The prime objective of IT Audits includes:

 

• Evaluating the reliability of Data from IT Systems which have an impact on the Financial Statements.

• Ascertaining the Level of Compliance with the applicable Laws, Policies and Standards in relation to IT.

• Ensuring if there are instances of excess, extravagances, inefficiency and wastage in the use and management of IT Systems.

• Ensures asset safeguarding – assets includes: Data, Application Systems, Technologies, Facilities, People, etc.

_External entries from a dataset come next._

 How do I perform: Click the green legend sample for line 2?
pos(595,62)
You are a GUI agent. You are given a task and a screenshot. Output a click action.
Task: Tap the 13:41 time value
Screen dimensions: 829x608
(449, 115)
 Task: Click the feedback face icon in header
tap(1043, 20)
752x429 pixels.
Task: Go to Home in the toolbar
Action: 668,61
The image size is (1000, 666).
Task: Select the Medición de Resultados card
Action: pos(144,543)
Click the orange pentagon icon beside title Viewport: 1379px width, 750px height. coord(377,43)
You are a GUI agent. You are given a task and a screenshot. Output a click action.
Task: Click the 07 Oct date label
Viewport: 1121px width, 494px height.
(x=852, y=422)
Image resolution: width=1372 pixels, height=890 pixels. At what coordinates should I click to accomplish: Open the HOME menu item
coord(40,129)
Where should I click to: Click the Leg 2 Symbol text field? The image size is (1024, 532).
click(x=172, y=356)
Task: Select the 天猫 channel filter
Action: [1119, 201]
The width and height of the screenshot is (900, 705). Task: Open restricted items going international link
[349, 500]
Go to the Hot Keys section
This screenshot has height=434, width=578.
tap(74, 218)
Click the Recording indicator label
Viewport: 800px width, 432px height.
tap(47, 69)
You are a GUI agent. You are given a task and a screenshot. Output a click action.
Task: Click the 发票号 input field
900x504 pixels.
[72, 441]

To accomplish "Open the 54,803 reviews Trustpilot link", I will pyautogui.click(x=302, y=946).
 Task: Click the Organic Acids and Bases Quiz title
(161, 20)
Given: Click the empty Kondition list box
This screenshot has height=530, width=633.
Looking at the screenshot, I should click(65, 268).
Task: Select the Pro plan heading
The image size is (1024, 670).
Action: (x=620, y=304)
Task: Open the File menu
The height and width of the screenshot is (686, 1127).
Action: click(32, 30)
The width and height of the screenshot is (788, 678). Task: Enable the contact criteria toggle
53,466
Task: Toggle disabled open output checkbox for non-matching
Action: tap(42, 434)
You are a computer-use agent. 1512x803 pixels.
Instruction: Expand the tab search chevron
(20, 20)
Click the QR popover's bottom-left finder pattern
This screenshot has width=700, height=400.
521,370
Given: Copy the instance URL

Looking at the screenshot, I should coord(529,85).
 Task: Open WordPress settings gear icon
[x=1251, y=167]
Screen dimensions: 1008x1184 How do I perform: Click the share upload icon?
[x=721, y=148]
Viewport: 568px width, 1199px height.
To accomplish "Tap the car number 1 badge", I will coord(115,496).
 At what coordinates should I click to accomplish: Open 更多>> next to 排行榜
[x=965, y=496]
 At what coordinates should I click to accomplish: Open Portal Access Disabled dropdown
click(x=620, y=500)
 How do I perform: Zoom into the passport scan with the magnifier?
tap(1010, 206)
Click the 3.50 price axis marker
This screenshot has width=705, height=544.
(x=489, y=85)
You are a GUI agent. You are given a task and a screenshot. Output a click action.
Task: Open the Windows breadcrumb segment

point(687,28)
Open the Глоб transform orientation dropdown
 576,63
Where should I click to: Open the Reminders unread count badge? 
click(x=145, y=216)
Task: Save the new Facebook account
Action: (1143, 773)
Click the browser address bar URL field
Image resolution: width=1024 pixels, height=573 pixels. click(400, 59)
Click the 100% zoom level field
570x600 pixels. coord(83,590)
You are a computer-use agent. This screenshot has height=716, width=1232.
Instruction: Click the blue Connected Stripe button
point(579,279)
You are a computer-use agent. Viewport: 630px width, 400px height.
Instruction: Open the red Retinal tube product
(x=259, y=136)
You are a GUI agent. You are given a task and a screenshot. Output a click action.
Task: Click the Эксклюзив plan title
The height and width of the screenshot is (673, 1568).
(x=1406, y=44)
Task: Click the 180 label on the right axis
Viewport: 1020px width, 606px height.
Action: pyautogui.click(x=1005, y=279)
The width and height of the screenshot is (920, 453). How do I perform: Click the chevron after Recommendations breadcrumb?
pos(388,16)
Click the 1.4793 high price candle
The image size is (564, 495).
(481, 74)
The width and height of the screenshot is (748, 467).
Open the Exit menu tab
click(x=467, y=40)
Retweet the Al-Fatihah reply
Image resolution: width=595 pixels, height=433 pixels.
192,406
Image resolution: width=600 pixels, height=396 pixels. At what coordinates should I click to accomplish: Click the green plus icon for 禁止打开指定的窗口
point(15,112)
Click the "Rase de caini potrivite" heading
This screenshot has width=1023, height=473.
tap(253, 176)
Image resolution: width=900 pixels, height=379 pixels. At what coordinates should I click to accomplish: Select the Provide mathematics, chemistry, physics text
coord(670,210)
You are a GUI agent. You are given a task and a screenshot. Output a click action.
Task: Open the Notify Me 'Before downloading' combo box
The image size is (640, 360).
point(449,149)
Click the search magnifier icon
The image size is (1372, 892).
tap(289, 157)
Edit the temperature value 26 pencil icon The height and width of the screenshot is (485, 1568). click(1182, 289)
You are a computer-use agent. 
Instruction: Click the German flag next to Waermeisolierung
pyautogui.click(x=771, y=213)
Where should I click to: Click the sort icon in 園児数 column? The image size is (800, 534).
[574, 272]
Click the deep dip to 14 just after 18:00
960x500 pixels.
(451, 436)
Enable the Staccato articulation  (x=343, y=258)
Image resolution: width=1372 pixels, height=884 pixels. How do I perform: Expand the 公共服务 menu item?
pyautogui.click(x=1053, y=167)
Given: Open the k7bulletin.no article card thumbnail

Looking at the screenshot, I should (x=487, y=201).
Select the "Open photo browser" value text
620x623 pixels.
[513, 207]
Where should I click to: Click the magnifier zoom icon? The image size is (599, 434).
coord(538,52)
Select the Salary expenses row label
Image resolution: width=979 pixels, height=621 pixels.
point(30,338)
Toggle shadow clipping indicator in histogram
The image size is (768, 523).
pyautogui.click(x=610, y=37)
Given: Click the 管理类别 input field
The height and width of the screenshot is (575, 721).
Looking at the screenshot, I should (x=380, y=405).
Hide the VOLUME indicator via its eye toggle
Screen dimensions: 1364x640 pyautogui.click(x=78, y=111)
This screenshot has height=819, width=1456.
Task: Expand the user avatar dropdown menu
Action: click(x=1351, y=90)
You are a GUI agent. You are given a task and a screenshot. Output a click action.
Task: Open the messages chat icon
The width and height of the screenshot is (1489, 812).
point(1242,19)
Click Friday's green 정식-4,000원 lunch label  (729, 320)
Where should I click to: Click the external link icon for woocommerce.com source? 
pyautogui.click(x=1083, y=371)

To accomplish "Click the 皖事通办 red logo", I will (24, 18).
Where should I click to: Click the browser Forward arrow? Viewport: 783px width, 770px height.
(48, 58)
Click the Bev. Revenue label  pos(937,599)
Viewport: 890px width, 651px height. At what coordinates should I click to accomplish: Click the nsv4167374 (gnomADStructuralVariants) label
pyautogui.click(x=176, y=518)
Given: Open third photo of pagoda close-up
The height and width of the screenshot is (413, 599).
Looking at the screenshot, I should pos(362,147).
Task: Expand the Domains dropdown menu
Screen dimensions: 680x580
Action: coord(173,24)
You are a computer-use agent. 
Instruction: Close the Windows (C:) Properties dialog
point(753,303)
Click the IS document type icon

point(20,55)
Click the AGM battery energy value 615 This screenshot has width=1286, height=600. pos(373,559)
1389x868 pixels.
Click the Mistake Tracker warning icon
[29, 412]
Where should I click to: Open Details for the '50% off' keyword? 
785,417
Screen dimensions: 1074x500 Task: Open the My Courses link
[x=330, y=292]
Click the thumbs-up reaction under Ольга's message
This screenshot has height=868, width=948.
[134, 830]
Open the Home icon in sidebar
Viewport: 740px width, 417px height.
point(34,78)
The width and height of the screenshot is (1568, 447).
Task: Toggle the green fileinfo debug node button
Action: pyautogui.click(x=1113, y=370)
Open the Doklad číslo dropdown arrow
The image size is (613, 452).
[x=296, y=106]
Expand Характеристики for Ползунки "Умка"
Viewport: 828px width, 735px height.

• Ensures that Effectiveness (EF), Efficiency (EC), Confidentiality (C), Integrity (I), Availability (A), Compliance (CO), and Reliability of Information (RI), all these seven (7) attributes of data or information are maintained.

 

IT Audits are important because it gives assurance that the IT Systems are adequately protected, provide reliable information to users and properly managed to achieve their intended benefits.

 

IT Audit may also help to reduce risks of data tampering, data loss or leakage, service disruption, and poor management of IT Systems.

With the increase in the investment and dependence on computerized systems by the organizations, it has become imperative for audit to change the methodology and approach to audit because of the risks to data integrity, abuse, privacy, etc.